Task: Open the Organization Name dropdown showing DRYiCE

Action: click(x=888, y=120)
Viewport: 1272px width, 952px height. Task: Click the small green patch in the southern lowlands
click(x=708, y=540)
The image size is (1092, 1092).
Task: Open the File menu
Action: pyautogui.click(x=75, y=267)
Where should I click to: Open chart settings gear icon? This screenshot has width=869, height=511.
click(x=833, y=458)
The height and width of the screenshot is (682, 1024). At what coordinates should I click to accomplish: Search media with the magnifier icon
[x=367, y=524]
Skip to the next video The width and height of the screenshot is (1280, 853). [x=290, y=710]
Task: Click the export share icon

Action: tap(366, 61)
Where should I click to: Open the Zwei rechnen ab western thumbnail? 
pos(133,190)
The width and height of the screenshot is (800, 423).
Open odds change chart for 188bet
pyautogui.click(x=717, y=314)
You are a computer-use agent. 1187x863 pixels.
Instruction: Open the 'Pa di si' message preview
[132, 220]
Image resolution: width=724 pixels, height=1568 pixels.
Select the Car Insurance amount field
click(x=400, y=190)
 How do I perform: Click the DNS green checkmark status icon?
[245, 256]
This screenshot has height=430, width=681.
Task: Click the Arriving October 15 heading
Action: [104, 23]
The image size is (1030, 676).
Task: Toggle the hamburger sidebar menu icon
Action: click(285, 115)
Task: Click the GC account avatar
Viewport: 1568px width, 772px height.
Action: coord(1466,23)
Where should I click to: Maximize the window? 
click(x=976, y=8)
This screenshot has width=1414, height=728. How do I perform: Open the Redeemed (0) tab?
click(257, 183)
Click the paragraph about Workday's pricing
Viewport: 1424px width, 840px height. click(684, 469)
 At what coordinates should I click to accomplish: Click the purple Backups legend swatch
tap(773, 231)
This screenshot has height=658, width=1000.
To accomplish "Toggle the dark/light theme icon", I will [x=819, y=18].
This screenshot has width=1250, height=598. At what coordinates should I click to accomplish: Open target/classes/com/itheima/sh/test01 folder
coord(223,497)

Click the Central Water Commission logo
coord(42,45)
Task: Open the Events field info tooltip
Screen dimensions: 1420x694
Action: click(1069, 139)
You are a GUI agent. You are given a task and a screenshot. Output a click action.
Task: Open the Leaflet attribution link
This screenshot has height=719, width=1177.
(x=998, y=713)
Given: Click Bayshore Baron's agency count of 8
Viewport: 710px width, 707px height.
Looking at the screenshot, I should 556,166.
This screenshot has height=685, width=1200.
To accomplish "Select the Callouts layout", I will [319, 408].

> YOUR INSTRUCTIONS
Give the number of lines in the records that hold the word "agent", with no other words.

> YOUR SOLUTION
2